Compared with other user movement based biometrics, the GPS features did not achieve as good recognition accuracy as accelerometer. For example, the gait-based recognition in [9] reached 7 % EER, compared to our 19.6 % using GPS signal. Although it is only indirect comparison, it is reasonable evidence that even if GPS signal can be used to recognize user, accelerometer probably provides more reliable source—if available. GPS technology is also likely to develop further to make it more reliable. Probably also more accurate in user identification. One potential future idea would be to study the joint use of GPS and accelerometer data.

6 Conclusion

Our experiments indicate that local variations in GPS data possess user specific characteristic that can potentially be used to recognize a person and should therefore be handled with similar care as any other private information such as voice or fingerprints.

Our method achieved an accuracy of 19.6 % EER and 12.8 % RRANK in the best case. While these error rates are clearly too high to be useful in user authentication applications requiring high level of security and trustworthiness, they do indicate that local GPS trajectory movements contain person-identifying information. This information might be useful for applications such as recommendation systems or to detect sudden changes in user’s behavior.

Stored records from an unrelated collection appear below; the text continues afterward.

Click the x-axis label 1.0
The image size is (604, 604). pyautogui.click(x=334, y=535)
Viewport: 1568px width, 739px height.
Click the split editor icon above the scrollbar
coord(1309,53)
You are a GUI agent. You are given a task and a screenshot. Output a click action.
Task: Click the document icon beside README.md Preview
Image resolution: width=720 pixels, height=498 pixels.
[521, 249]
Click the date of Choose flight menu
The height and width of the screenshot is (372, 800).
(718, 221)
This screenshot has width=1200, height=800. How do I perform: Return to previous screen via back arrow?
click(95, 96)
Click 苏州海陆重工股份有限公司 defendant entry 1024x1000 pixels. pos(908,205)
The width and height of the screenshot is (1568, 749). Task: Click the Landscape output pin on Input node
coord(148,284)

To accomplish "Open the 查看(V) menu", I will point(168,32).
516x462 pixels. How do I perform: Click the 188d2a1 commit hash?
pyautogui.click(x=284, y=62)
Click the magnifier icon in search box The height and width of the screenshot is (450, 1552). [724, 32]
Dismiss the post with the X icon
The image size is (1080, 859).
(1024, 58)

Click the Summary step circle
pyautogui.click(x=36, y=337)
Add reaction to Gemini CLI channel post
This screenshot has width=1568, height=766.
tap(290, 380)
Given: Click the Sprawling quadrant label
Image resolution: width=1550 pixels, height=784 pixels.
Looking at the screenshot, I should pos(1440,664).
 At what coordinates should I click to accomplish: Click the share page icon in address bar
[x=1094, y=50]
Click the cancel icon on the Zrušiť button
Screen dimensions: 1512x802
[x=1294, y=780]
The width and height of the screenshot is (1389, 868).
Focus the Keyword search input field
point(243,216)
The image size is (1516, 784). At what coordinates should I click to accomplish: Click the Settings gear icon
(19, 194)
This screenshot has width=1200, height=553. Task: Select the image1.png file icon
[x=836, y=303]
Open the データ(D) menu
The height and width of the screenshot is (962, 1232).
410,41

We assume that the accuracy is less than optimal partly due to inherent inaccuracy of GPS data and low sampling frequency on available data sets. However, future development in movement tracking technology is likely to increase accuracy of routes, and consequently improve recognition accuracy of our method. Also, even larger amount and diversity of training and testing data would likely improve the accuracy further.

Due to limitations of available data sets, we were unable to rule out the impact of certain factors which may be user specific while not being characteristic of users. These include properties of GPS tracker, and the area where user lives. Therefore it is still an open question how much the recognition accuracy relates to what user is and how much to user’s surroundings.